Five, for the above reasons, I infer (1) that the Post ought to do a better job of editing, and more importantly (2) the smart guys at CJR ought to take a basic critical reasoning course. 

Recidivism

We certainly pick on George Will a lot.  This is because he is a recidivist.  Now despite his having been roundly and decisively refuted in his ridiculous global warming denialism, he has returned to the scene of the crime, to repeat his errors and once again to tout the virtues of his skepticism.  His skepticism has little by way of virtue, because it has no factual basis, and he has no business writing anything about a subject in which he has worse than no competence. 

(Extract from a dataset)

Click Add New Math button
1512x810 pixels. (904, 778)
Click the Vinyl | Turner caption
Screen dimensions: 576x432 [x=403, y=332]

Others have already amply demonstrated the factual errors again in his column.  I would just like to make two points.  Will's most basic problem lies with the inferences he draws.  He insists in his column that dire warnings about global cooling 30 years ago in the popular press have some kind of significance for whether or not one should believe the community of competent and qualified climate scientists when they assert that the globe is warming.  He writes:

Few phenomena generate as much heat as disputes about current orthodoxies concerning global warming. This column recently reported and commented on some developments pertinent to the debate about whether global warming is occurring and what can and should be done. That column, which expressed skepticism about some emphatic proclamations by the alarmed, took a stroll down memory lane, through the debris of 1970s predictions about the near certainty of calamitous global cooling.

Concerning those predictions, the New York Times was — as it is today in a contrary crusade — a megaphone for the alarmed, as when (May 21, 1975) it reported that "a major cooling of the climate" was "widely considered inevitable" because it was "well established" that the Northern Hemisphere's climate "has been getting cooler since about 1950." Now the Times, a trumpet that never sounds retreat in today's war against warming, has afforded this column an opportunity to revisit another facet of this subject — meretricious journalism in the service of dubious certitudes.

Yes, the New York Times' being wrong about global cooling is evidence against a Times' reporter's claims (problematic though they were for being too kind to Will) that scientists have questioned Will's facts.  Sheesh.  You cannot get any dumber than that by way of rejoinder.  Maybe: I know what you are, so what am I?  But this really is a version of that.  

Here's the second point.  Science, as far as I know, thrives on skepticism–qualified skepticism.  Arguing that maybe the Bible is correct and Jesus created the world (okay, it doesn't say that) does not amount to meaningful skepticism.  Neither does George Will's incompetent, ignorant, and self-important bumbling through the facts.  He writes:

The scientists at the Illinois center offer their statistics with responsible caveats germane to margins of error in measurements and precise seasonal comparisons of year-on-year estimates of global sea ice. Nowadays, however, scientists often find themselves enveloped in furies triggered by any expression of skepticism about the global warming consensus (which will prevail until a diametrically different consensus comes along; see the 1970s) in the media-environmental complex.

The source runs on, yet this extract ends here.